In tal modo però, insistono i "laicisti", ci si chiude gli occhi di fronte al "relativismo" delle "democrazie" odierne, che riconoscono sì alla Chiesa il diritto di parlare alle coscienze, ma non quello di creare forme alternative di "obbligazione religiosa", che contrasterebbero con il "principio democratico" che affida all’autonoma decisione dei "laici" ogni decisione politica concreta.
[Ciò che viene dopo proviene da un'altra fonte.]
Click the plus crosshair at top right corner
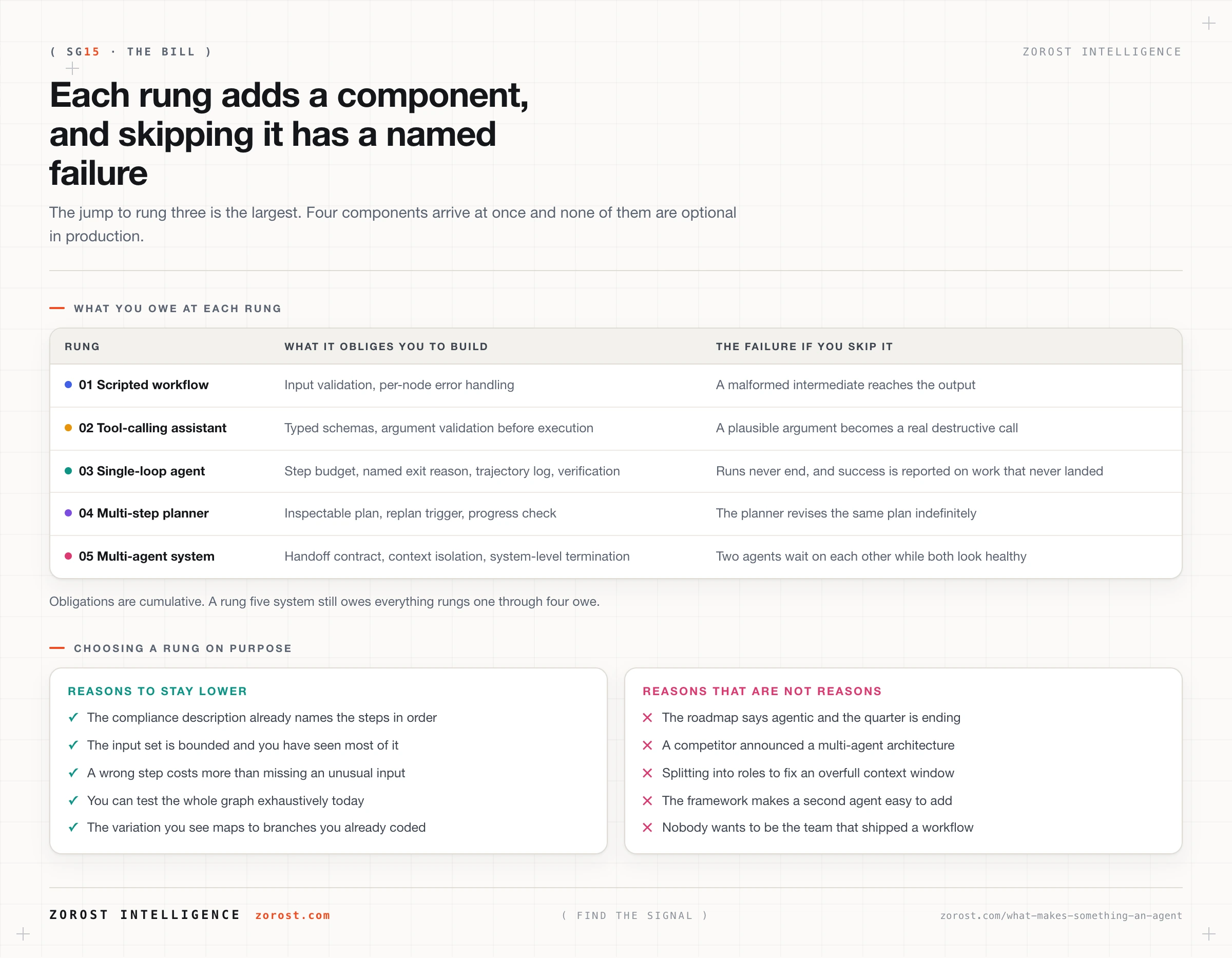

L’errore sta in questo, che quella che i "laicisti" confondono con una "obbligazione religiosa" altro non è in buona sostanza che il costante "appello" perché nelle dinamiche politiche e civili ogni legge, ogni "sentenza", ogni pratica sociale abbiano come propria misura la "giustizia". Sappiamo che nel mondo d’oggi su non poche questioni "etiche" e "bio-etiche" fondamentali la coscienza dei cittadini è non solo divisa, ma addirittura "lacerata". Guai però se la presa d’atto di questa "lacerazione" fosse utilizzata per produrre indifferenza o per legittimare qualsiasi forma di "scetticismo". Sappiamo con quanta fermezza (alcuni) "laici" protestano, quando li si accusa, in quanto "non credenti", di non avere adeguati "valori morali". Ma se così stanno le cose, perché "stigmatizzare" interventi a difesa non dell’"autorità" del Papa, ma della vita, interventi "sobri", "argomentati", rispettosi, autorevoli? La Chiesa non pretende una doppia "ubbidienza" da parte di "chicchessia": pretende, ma soprattutto prega, perché gli uomini non cessino mai di cercare la "verità" e di operare per il "bene" di tutti.